## Record set
__________
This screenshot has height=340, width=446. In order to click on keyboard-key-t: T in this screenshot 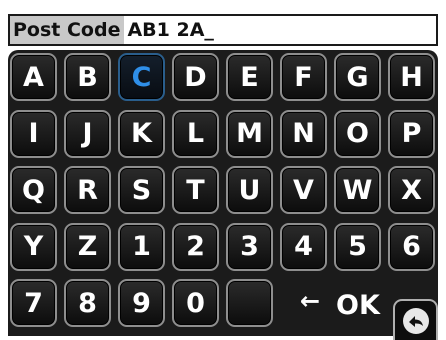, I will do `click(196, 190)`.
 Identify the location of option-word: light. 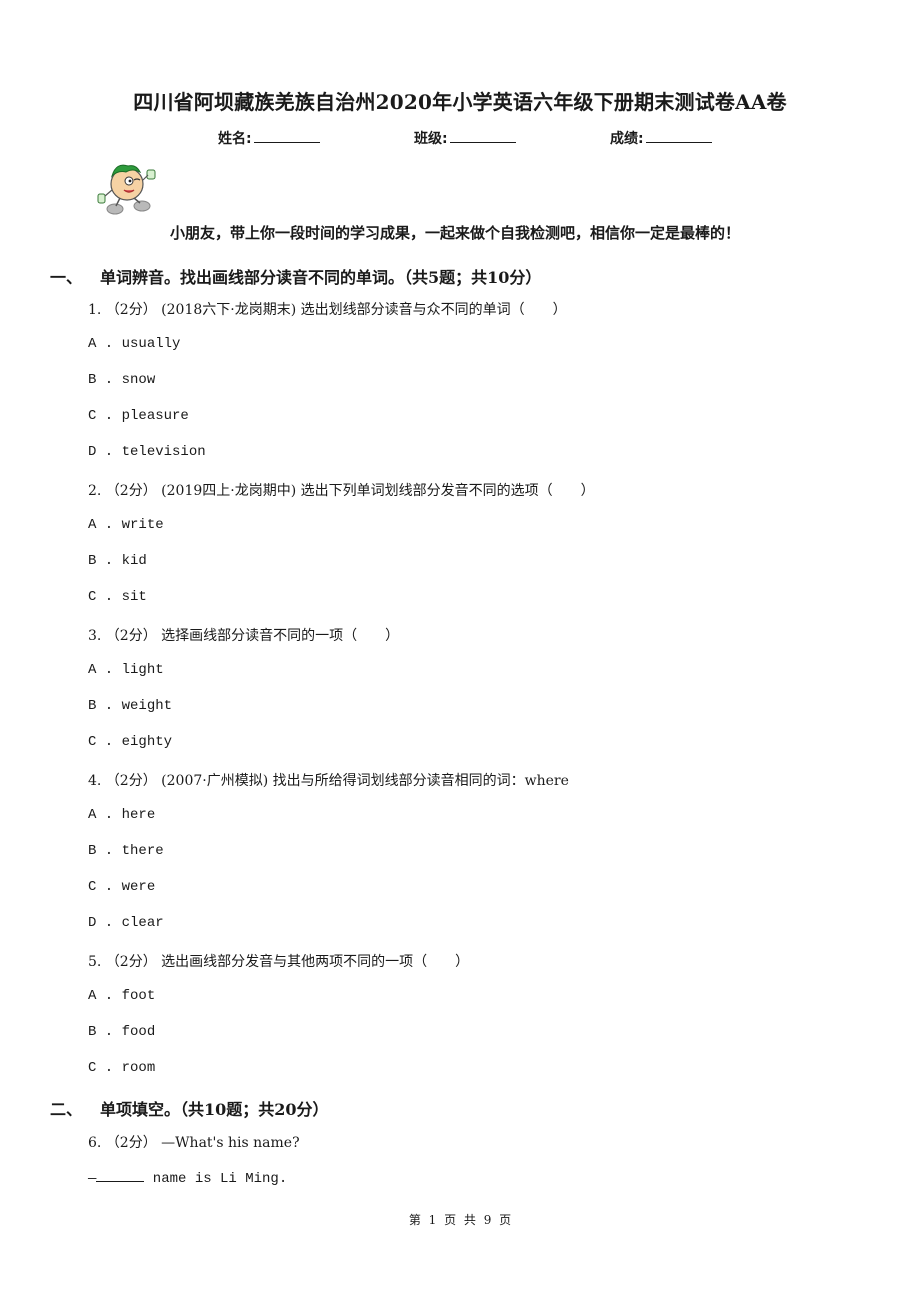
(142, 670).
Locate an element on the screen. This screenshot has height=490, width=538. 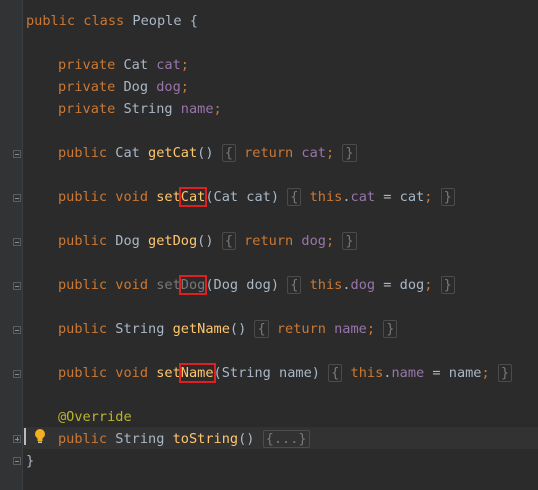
__________
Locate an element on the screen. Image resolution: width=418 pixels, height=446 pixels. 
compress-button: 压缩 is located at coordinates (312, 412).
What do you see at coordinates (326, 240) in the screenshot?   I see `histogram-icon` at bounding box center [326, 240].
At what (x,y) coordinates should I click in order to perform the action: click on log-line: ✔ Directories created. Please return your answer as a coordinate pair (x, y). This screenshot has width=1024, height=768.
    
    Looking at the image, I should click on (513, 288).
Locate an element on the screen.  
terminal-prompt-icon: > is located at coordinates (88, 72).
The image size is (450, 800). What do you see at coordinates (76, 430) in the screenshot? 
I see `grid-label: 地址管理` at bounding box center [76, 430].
__________
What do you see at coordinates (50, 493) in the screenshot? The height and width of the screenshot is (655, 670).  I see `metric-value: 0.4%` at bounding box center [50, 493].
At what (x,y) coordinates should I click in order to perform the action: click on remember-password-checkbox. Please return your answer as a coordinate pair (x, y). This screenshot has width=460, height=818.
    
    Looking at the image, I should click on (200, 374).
__________
## Exercise
Extract every line of the records above that contains the word "action". Copy each such line in full.

## The completed task
At what (x,y) coordinates should I click in order to perform the action: click on log-line: ✔ Directories created. Please return your answer as a coordinate pair (x, y). This screenshot has width=1024, height=768.
At what (x,y) coordinates should I click in order to perform the action: click on remember-password-checkbox. Please return your answer as a coordinate pair (x, y). This screenshot has width=460, height=818.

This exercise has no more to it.